Poursuite de l’anthologie Youri Grigorovitch pour la saison 2014-2015 du Bolchoï au cinéma avec la retransmission d’une captation de 2013 de son Roméo et Juliette. Curieusement c’est pour l’Opéra de Paris que le chorégraphe russe a créé sa version de la pièce de Shakespeare en 1978 avant de la remonter en 1979 à Moscou, puis de la remanier en profondeur en 2010. Ces origines parisiennes expliquent peut-être les failles des personnages masculins “positifs”, Roméo et son ami Mercutio, assez éloignés du héros du peuple de Spartacus ou de la Légende d’Amour, un archétype qu’on retrouve également dans sa vision du Prince de ballet (Casse-Noisette). Le personnage le plus proche de cet archétype tant sur le plan du physique que de sa chorégraphie est le “méchant” Tybalt, représentant de l’ordre établi et du pouvoir arbitraire.

Affiche Roméo et Juliette

Signe des temps, en cette fin de l’ère Brejnev, le ballet, métaphore de la lutte entre l’homme de la Renaissance et l’homme du Moyen-Age, est un hymne à l’individualisme et au libre arbitre. La scénographie est à la fois monumentale et stylisée. Contrairement à d’autres versions du ballet, la version de référence de Leonid Lavrovski ou celle de Noureev, elle ne cherche pas la reconstitution minutieuse de la renaissance italienne. Des tentures rouges tirant sur le marron délimitent un fond de scène surélevé où les jeux de lumière font apparaître et disparaître des éléments de décor ou des accessoires simples permettant de situer l’action: l’autel de la chapelle, la couche de la chambre de Juliette, le balcon ou des toiles peintes évoquant Vérone (rappelant plus des paysages de Chagall que des peintures Renaissance). Les costumes “renaissance” sont marqués sur le plan de la couleur par une esthétique très 70’s: si l’on est ébloui par le rouge pourpre de la maison Capulet, on est un peu moins séduit par les collants bicolores bleu-gris des Montaigu.

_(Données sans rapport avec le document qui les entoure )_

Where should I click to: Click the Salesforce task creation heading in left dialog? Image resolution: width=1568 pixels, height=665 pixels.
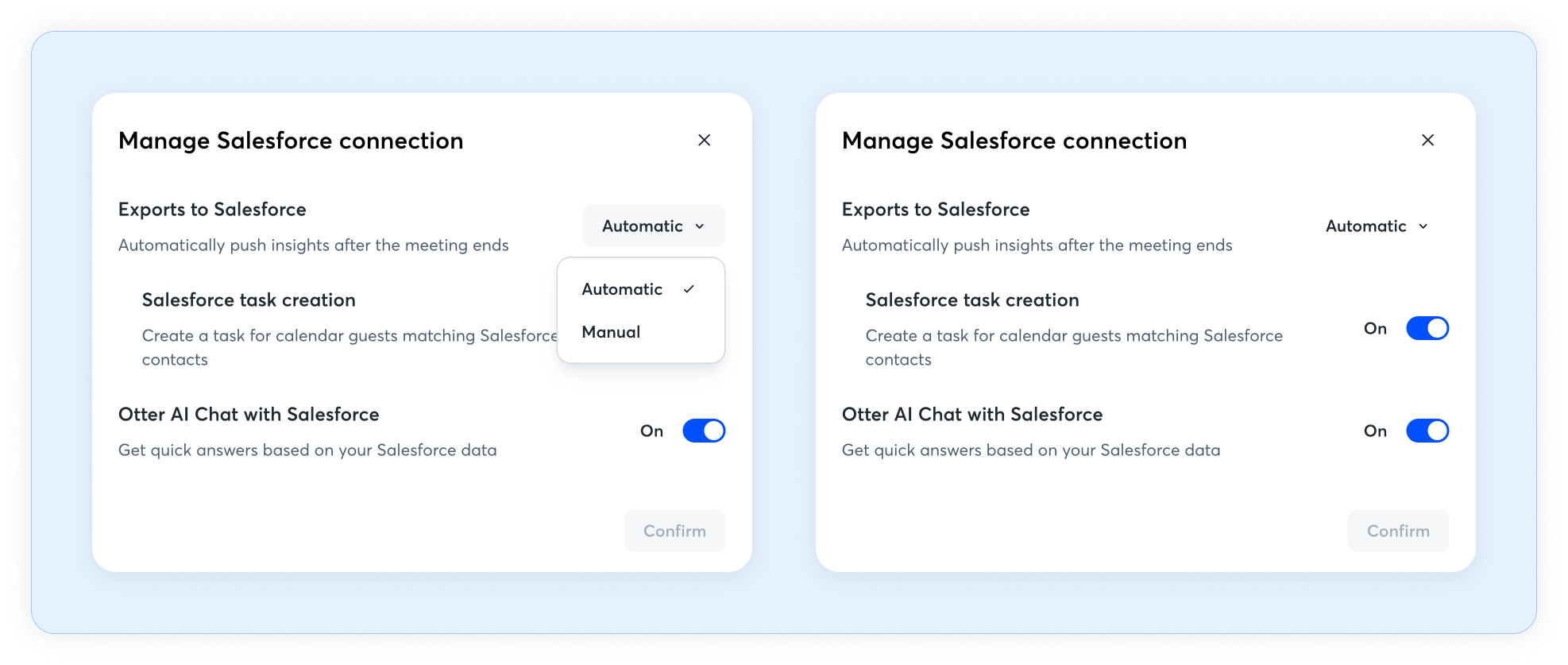(x=249, y=300)
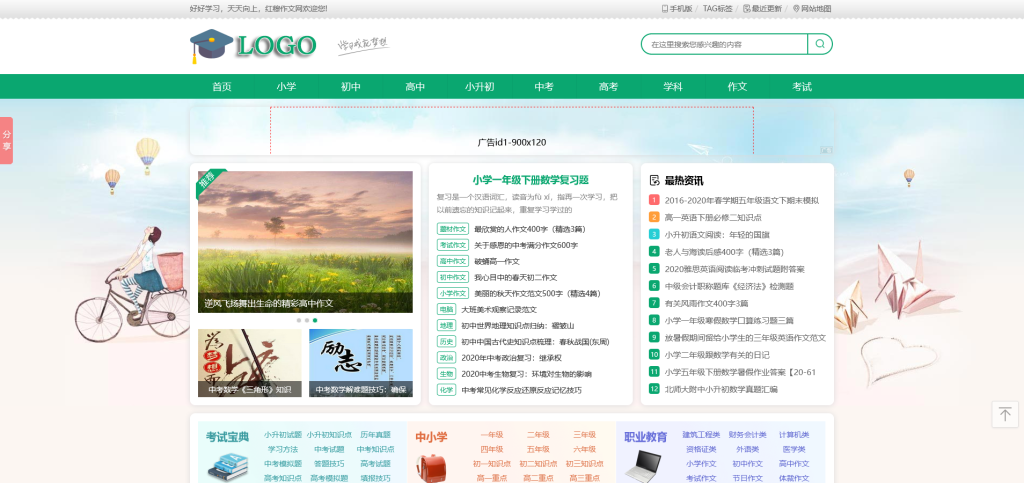
Task: Click the graduation cap LOGO
Action: pos(253,45)
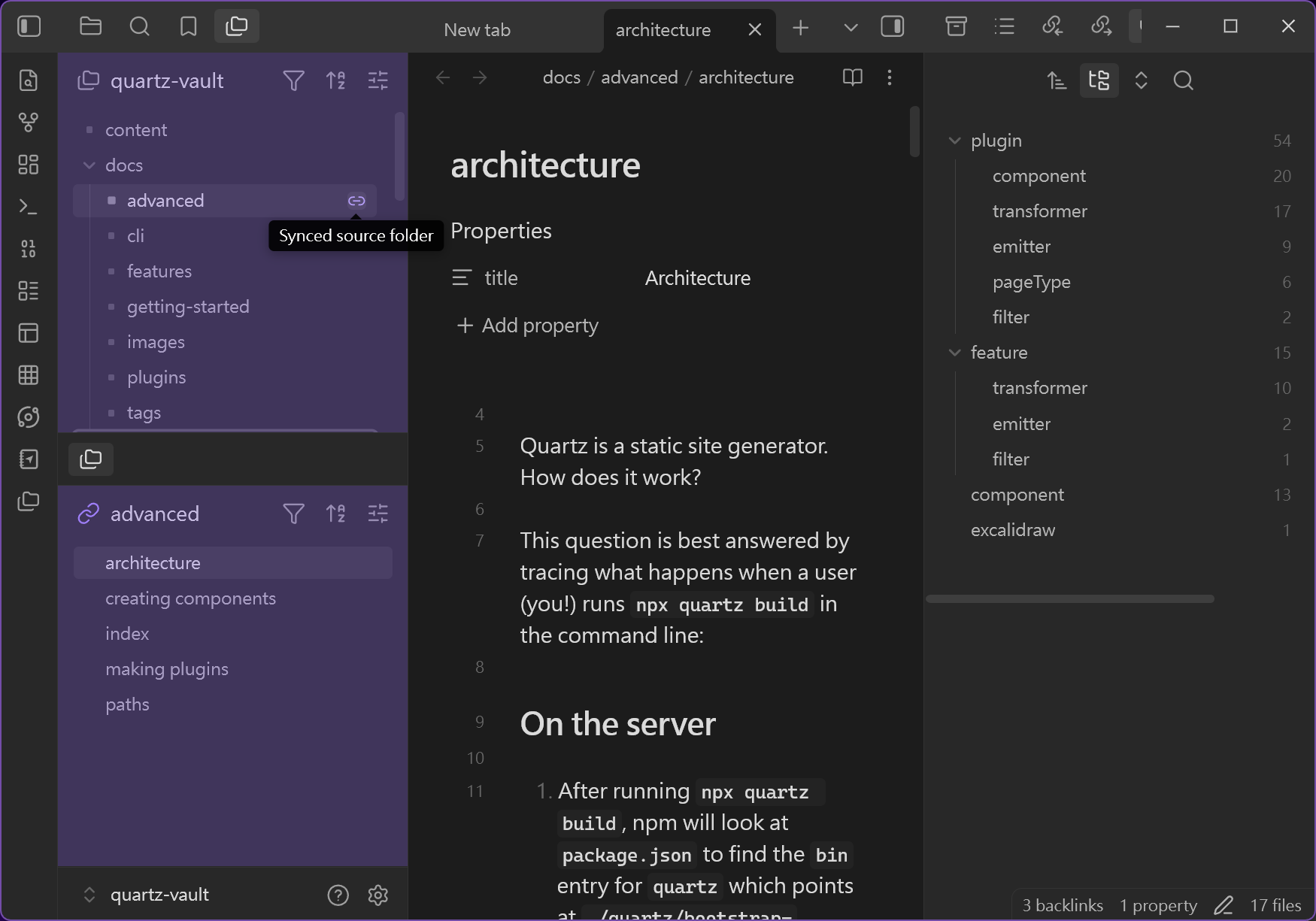Switch to the New tab
The width and height of the screenshot is (1316, 921).
tap(477, 30)
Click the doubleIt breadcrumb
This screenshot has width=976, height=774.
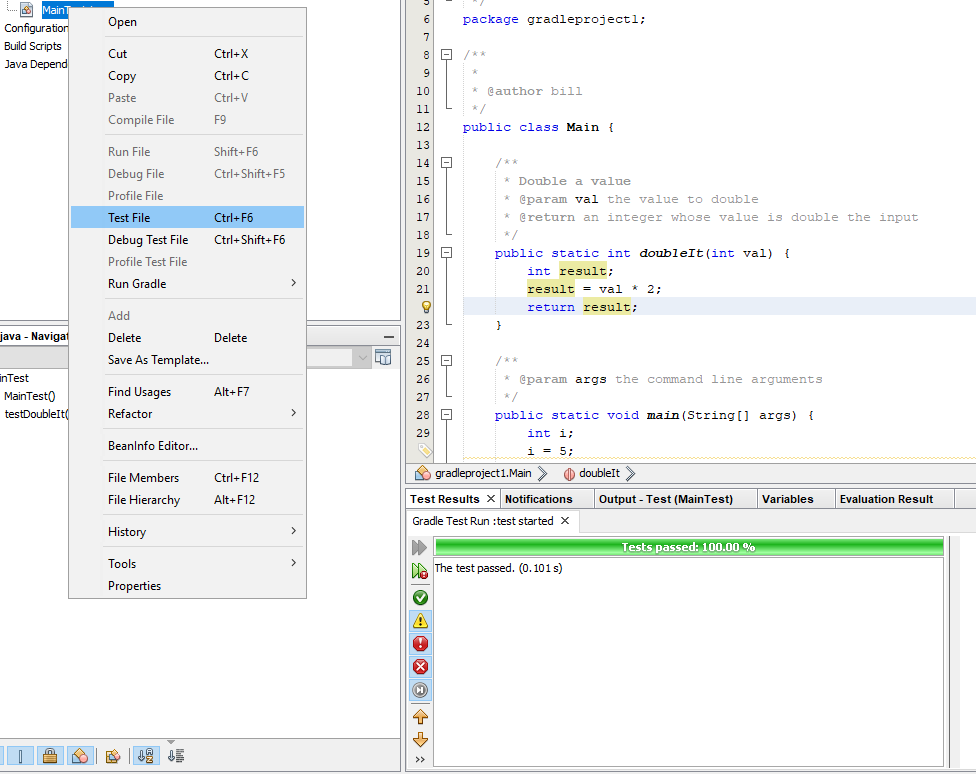point(598,473)
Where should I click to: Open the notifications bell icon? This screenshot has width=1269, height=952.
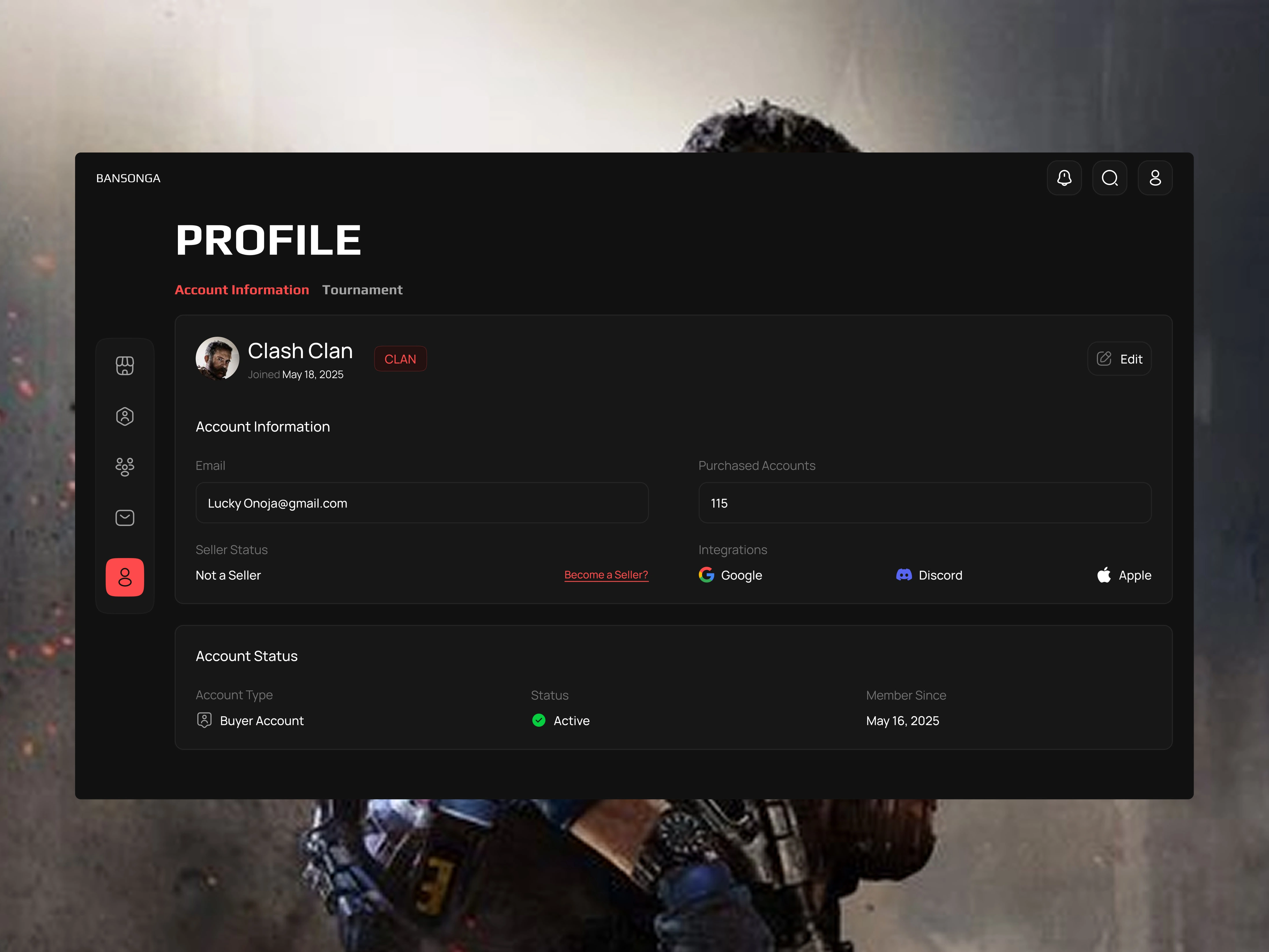point(1064,178)
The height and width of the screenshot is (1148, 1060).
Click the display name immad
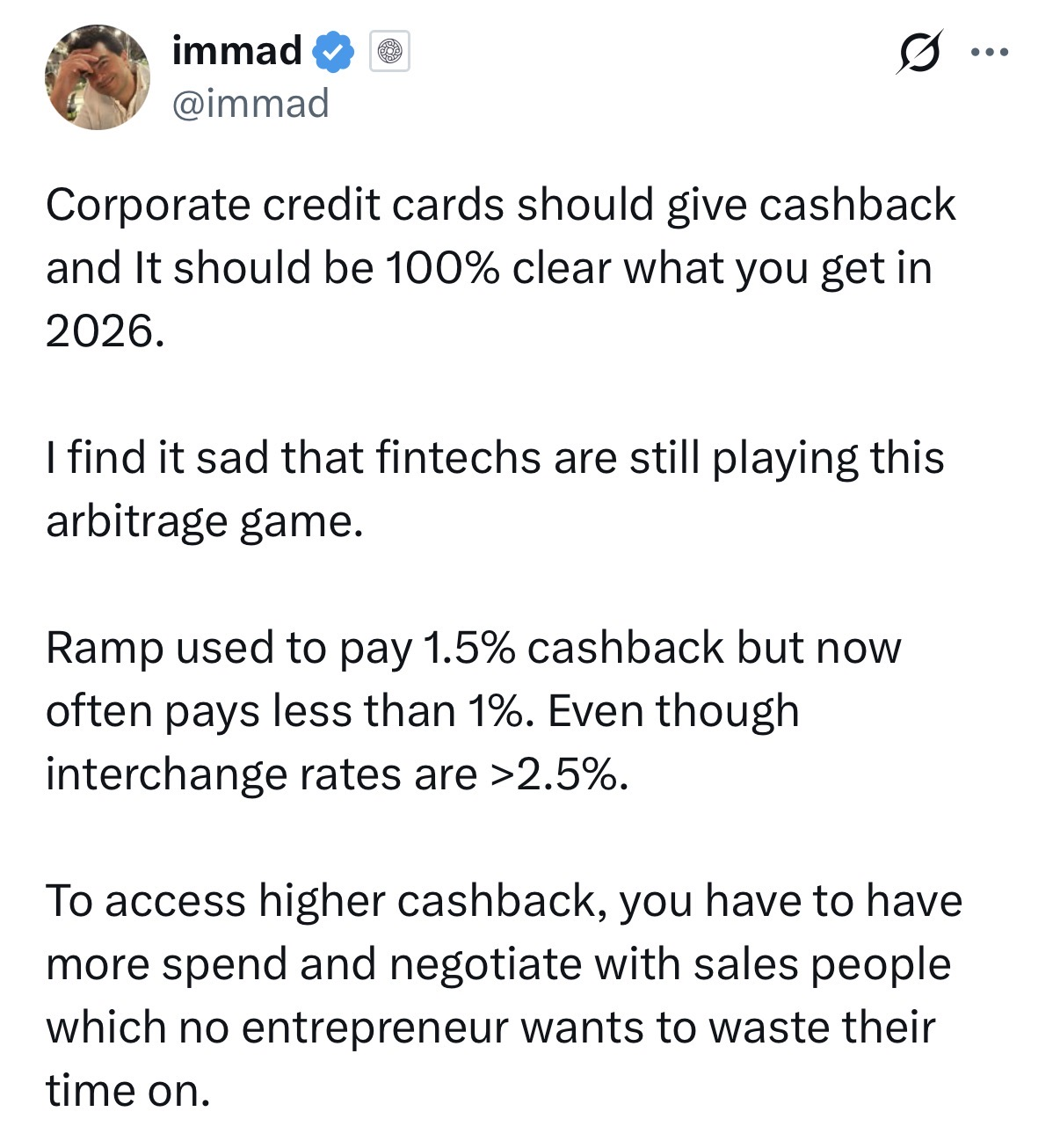click(x=237, y=51)
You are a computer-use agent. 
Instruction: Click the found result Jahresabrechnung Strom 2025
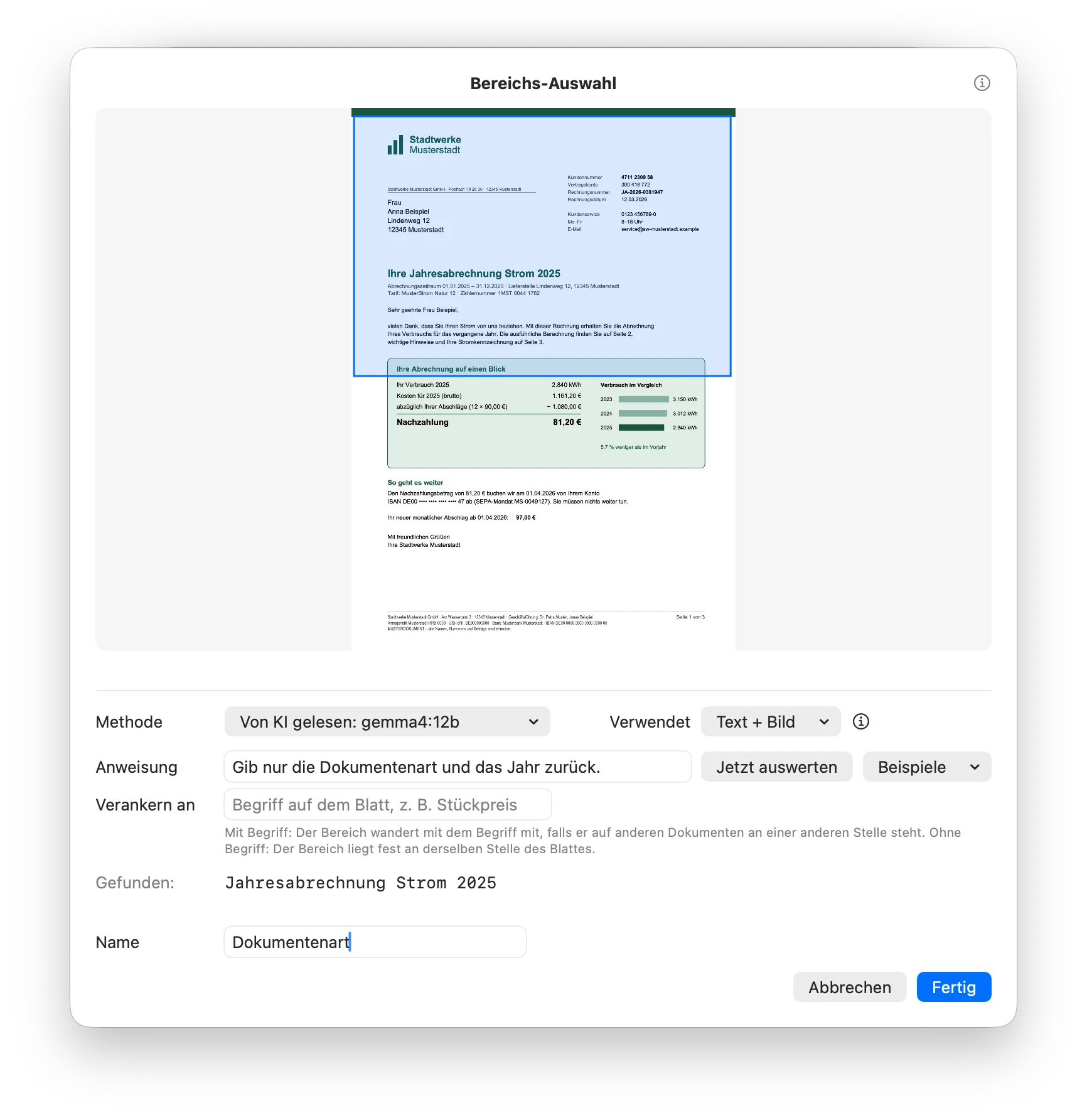360,883
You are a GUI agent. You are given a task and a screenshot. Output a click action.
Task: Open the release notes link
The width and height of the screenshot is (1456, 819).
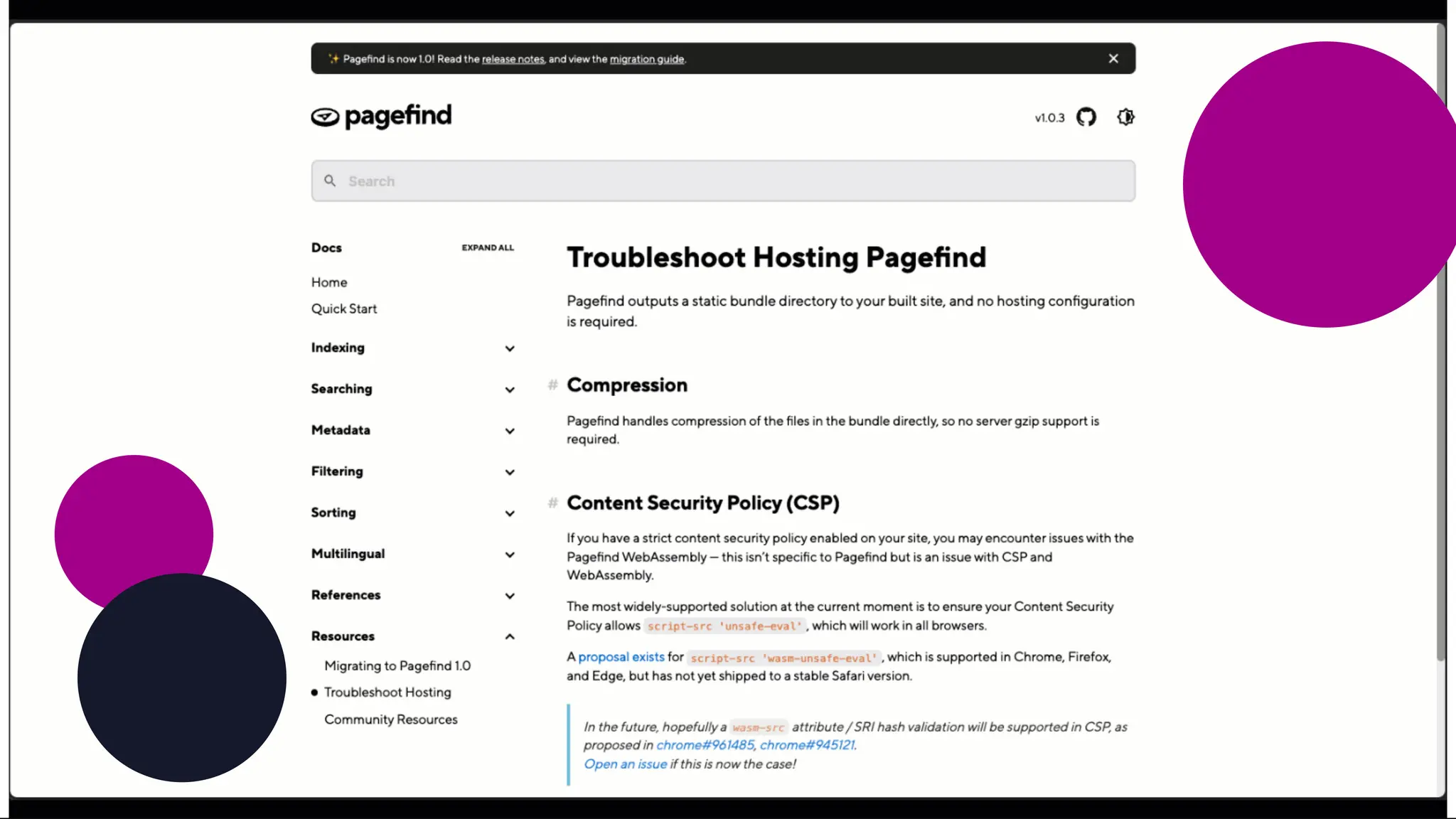coord(513,59)
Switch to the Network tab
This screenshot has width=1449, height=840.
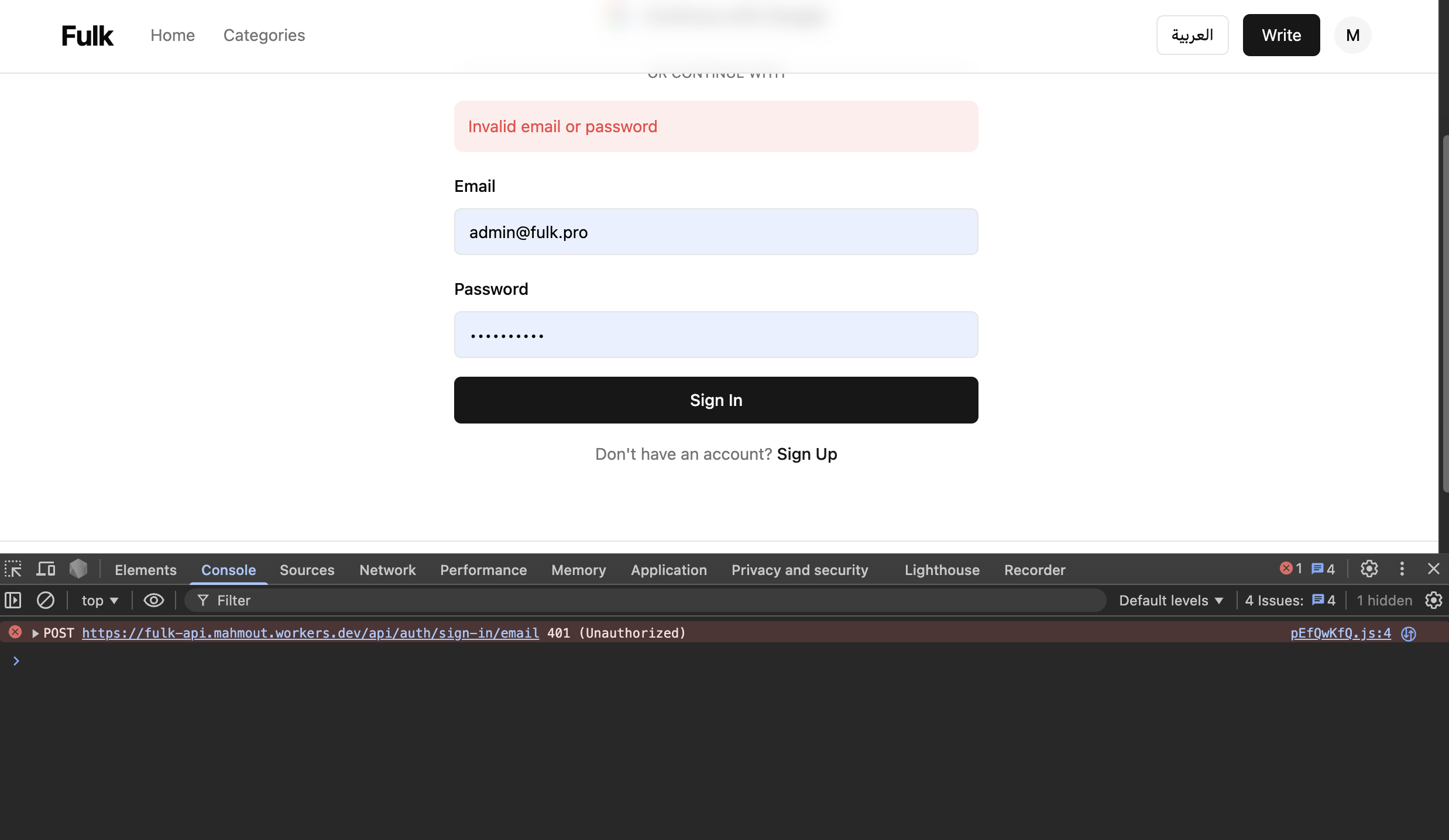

Si, conformément au style Grigorovitch, la pantomime est réduite à sa plus simple expression, on ne peut qu’admirer la lisibilité de la narration. Mais ce qui m’a le plus frappé dans cette version, c’est la capacité du chorégraphe à épouser les sinuosités et les changements de rythme de la partition de Prokofiev. Chaque personnage est caractérisé par des motifs musicaux, mais aussi par des éléments chorégraphiques que l’on va retrouver tout au long du ballet avec des variantes parfaitement accordées à la musique. Si Roméo et Juliette ont plutôt une partition chorégraphique classique à danser, Tybalt et Mercutio héritent de variations où le langage classique est légèrement détourné. On ressent que, plus que la perfection technique, le chorégraphe s’attache à la musicalité et à la justesse de l’intention dramatique. A ce titre, la mort de Mercutio et celle de Tybalt sont sans doute les scènes les plus puissantes du ballet.

Anna Nikulina

Anna Nikulina (© Bolchoï)

Dans les rôles titres, Anna Nikulina (une des danseuses favorites de Grigorovitch) et Alexander Volchkov sont bien assortis et il y a une véritable alchimie entre eux. Anna Nikulina, à laquelle on peut parfois reprocher une palette d’expressions relativement limitée, fait évoluer de façon crédible sa Juliette. Alexander Volchkov ne domine pas sa Juliette d’une tête, ce qui renforce à mon sens l’impact dramatique et émotionnel des portés difficiles dont Grigorovitch émaille ses pas de deux. Il réussit également à insuffler une candeur juvénile à sa caractérisation de Roméo. On remarque l’élégance du Pâris de Vladislav Lantratov, encore dans l’antichambre de la gloire en 2013.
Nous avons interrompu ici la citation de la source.